▶ _DATA EXCERPTS_
^^^^^^^^
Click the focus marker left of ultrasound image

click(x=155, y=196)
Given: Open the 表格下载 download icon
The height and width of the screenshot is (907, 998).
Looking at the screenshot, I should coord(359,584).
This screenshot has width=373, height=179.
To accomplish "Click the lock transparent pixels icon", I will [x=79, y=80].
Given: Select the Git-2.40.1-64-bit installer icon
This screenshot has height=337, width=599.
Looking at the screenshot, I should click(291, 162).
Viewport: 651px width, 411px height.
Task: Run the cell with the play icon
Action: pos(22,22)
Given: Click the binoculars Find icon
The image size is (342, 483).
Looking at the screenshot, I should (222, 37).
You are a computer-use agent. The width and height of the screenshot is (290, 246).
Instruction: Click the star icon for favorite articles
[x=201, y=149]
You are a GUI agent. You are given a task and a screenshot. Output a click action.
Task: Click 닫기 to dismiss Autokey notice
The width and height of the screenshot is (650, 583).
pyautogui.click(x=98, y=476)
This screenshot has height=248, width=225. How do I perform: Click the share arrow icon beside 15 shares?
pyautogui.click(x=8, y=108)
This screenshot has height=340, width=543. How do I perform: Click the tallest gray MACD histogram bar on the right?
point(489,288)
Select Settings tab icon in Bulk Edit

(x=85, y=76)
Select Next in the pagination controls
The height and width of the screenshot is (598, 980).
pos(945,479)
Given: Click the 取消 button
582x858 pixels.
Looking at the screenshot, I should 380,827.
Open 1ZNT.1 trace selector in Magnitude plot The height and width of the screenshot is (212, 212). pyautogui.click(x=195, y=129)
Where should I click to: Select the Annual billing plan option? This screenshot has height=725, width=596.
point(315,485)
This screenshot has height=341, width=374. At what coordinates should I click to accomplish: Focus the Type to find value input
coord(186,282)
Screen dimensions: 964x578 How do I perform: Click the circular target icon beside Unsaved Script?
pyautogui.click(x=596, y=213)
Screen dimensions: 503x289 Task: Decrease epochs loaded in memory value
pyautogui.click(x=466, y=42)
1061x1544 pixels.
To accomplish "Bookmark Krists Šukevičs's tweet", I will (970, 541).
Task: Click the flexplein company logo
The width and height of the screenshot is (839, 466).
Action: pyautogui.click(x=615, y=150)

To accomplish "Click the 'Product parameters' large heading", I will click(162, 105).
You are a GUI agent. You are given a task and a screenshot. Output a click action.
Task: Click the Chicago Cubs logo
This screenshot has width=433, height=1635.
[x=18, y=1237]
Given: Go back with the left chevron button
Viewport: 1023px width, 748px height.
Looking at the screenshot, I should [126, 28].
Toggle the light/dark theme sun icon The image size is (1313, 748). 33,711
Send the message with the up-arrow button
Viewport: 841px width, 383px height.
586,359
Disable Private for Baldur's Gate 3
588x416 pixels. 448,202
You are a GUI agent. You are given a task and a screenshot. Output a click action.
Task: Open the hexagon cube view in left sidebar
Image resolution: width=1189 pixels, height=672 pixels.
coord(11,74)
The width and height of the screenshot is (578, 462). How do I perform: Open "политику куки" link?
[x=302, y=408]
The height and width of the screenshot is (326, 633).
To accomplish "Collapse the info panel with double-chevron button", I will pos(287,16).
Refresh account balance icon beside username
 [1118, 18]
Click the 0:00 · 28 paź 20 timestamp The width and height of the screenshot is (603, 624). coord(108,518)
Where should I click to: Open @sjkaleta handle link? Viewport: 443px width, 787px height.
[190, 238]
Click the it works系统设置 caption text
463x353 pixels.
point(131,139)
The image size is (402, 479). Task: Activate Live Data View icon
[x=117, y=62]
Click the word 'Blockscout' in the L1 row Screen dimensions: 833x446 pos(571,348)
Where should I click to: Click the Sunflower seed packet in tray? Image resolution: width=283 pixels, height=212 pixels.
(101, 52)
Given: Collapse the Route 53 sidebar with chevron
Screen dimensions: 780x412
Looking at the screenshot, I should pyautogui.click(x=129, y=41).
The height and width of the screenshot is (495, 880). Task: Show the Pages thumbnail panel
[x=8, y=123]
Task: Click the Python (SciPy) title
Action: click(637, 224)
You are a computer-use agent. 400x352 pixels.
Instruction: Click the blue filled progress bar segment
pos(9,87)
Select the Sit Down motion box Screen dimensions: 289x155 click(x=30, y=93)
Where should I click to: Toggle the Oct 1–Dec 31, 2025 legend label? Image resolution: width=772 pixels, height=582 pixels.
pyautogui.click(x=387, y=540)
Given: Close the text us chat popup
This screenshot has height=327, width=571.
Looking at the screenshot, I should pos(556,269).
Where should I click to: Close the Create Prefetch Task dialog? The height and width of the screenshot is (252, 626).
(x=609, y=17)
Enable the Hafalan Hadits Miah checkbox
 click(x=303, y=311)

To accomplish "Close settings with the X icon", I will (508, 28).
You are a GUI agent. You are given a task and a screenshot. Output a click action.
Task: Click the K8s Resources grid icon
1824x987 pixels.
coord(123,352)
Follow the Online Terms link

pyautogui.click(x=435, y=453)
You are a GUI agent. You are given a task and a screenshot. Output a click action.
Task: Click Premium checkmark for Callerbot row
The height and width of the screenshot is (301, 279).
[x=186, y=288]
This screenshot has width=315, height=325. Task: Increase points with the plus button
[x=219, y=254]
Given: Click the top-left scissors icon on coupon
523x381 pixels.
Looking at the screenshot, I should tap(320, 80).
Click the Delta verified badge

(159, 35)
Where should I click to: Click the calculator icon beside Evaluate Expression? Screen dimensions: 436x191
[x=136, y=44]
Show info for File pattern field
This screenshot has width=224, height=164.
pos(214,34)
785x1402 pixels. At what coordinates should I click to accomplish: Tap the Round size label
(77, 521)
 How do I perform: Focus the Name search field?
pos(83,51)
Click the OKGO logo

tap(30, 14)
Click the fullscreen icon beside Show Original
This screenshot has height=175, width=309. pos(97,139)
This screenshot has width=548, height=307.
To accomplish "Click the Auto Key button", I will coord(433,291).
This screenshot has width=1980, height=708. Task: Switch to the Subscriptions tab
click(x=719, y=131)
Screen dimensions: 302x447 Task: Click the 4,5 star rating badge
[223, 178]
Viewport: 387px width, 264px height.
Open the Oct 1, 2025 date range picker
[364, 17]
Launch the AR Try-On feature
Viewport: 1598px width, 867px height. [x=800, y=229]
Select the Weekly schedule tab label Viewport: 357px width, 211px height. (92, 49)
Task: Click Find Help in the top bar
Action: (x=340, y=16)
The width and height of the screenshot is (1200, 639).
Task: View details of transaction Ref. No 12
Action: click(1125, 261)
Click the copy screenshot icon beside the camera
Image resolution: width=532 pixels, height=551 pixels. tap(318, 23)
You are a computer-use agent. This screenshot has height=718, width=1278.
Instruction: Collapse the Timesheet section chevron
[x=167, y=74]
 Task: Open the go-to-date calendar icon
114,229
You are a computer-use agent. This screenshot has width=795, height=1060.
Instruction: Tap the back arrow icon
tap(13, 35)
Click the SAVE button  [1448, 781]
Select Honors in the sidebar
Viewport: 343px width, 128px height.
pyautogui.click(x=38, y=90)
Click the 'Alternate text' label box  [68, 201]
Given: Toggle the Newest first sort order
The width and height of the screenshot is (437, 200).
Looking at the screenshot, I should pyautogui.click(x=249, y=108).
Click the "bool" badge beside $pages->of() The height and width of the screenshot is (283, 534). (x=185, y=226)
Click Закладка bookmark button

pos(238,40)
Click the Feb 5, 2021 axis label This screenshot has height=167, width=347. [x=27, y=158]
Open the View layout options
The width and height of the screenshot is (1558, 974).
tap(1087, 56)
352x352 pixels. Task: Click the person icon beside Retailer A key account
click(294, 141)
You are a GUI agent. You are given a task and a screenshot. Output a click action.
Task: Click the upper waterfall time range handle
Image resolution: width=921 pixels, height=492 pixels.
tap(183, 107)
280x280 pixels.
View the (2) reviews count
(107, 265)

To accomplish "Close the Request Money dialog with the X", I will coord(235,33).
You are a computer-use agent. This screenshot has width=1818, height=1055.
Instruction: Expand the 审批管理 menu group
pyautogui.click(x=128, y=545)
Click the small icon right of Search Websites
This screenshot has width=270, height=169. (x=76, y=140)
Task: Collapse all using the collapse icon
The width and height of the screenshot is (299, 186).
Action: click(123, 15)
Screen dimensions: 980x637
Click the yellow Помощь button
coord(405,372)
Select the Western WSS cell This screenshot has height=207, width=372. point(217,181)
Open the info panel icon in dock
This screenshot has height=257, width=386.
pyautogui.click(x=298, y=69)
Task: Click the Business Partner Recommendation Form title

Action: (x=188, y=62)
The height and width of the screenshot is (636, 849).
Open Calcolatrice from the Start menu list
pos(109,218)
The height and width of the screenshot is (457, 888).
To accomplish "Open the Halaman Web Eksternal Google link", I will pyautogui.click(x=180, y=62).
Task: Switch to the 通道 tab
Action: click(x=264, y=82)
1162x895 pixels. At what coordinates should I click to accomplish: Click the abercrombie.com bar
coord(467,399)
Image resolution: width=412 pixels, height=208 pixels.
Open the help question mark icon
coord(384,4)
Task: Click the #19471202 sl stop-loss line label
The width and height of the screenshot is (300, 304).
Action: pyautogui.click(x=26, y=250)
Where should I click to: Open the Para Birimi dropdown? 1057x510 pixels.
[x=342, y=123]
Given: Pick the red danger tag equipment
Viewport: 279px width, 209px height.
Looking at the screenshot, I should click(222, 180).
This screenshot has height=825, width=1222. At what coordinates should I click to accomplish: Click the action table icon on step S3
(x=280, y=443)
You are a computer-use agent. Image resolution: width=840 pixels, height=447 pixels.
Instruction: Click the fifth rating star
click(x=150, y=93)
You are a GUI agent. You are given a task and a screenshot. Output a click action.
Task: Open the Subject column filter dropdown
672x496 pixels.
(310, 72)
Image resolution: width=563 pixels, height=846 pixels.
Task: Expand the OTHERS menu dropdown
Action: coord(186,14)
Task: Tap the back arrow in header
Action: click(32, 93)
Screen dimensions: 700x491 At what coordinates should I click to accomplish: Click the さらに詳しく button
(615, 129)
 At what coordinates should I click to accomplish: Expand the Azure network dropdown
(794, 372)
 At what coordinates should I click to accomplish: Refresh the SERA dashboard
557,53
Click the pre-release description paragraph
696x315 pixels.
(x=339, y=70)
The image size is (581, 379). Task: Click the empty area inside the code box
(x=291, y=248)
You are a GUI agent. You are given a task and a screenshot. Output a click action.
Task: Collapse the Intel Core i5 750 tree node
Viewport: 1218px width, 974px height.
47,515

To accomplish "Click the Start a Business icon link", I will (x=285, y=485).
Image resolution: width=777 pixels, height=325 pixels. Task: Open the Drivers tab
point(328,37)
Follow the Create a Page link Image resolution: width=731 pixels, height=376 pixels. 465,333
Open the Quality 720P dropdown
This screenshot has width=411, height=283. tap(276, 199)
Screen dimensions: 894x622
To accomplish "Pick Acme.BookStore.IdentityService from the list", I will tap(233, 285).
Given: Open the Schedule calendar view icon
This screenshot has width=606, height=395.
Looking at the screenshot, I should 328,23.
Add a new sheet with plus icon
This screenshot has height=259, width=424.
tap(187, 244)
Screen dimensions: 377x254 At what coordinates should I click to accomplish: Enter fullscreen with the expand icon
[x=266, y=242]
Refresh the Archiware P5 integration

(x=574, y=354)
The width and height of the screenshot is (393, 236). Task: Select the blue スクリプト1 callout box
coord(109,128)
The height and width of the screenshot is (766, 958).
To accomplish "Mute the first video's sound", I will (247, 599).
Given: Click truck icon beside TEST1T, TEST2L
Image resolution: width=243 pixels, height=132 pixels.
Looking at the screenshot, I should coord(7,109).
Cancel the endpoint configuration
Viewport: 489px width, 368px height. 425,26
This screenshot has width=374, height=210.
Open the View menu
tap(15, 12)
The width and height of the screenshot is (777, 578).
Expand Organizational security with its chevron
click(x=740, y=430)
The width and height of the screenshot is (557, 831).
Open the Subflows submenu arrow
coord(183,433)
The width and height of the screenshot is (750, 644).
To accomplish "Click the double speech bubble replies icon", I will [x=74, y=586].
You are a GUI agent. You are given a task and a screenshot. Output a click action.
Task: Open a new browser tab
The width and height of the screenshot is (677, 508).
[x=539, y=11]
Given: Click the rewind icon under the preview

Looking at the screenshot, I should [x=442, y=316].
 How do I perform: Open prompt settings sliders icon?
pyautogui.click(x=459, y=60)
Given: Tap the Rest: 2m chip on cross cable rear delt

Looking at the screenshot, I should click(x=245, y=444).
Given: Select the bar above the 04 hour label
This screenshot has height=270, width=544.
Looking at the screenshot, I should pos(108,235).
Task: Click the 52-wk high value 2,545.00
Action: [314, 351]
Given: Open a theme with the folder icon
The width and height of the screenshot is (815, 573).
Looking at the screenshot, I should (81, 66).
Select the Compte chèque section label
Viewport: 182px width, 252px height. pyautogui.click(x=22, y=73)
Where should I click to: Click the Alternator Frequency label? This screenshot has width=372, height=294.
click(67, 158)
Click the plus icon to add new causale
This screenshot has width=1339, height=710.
^^^^^^^^
▶ _WHAT YOU NEED TO DO_
In the listing above, count every line that holds "text". Give only the number.

▶ _TASK RESULT_
3